Billy Vite and Molly Green
DESCRIPTION: "Come all you blades both high and low And you shall hear of a dismal go." Billy Vite/White falls in love with Molly Green, but she denies him. The devil comes to him with arsenic; he poisons her; a sheep's head accuses him of murder and takes him to hell
AUTHOR: unknown
EARLIEST DATE: 1914 (Greig/Duncan8) (Digital Tradition claims a date of 1823)
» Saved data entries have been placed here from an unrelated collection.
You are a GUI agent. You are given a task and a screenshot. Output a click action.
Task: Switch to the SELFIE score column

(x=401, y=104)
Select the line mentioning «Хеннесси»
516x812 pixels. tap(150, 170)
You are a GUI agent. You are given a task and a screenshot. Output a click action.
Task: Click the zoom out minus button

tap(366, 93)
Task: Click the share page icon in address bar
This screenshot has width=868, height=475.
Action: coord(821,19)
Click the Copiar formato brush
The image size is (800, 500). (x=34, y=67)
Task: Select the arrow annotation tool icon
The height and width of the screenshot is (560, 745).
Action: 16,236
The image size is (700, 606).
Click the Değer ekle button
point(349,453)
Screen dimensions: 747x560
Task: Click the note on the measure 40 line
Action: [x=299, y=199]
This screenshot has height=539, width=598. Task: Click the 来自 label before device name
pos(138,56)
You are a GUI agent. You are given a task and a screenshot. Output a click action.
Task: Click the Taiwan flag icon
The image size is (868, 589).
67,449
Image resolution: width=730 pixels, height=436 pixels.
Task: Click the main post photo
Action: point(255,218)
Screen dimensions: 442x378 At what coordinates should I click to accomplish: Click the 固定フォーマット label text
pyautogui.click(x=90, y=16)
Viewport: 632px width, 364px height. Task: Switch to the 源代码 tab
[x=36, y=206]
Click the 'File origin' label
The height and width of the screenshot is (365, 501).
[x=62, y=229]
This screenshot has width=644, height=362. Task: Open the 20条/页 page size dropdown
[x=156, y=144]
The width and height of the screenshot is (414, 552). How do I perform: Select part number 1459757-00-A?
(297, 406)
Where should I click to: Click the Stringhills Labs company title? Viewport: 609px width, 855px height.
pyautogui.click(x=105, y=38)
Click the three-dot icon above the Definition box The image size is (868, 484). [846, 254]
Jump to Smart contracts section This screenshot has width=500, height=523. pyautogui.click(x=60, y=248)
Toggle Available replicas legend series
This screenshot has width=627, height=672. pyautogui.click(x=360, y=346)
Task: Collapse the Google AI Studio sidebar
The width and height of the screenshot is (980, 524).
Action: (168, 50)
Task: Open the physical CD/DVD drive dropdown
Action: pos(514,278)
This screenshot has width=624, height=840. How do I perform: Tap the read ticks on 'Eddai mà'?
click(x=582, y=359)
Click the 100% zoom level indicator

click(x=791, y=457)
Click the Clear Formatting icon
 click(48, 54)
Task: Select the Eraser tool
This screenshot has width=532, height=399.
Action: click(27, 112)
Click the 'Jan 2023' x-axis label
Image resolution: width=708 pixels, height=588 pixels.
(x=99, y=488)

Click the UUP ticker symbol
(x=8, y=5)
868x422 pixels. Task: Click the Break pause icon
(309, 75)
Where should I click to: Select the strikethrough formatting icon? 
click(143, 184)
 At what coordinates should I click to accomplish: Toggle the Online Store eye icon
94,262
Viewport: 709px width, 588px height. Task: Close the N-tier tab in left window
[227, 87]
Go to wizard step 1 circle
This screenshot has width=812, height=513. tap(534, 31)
KEYWORDS: homicide poison death sheep ghost devil
FOUND IN: Britain(Scotland(Aber)) US(NE)
REFERENCES (4 citations):
Greig/Duncan8 1787, "Billy Vites" (1 fragment, 1 tune)
Flanders/Brown-VermontFolkSongsAndBallads, pp. 109-110, "Billy White" (1 text, 1 tune)
Spaeth-WeepSomeMoreMyLady, pp. 198-199, "Billy Vite and Molly Green" (1 text, 1 tune)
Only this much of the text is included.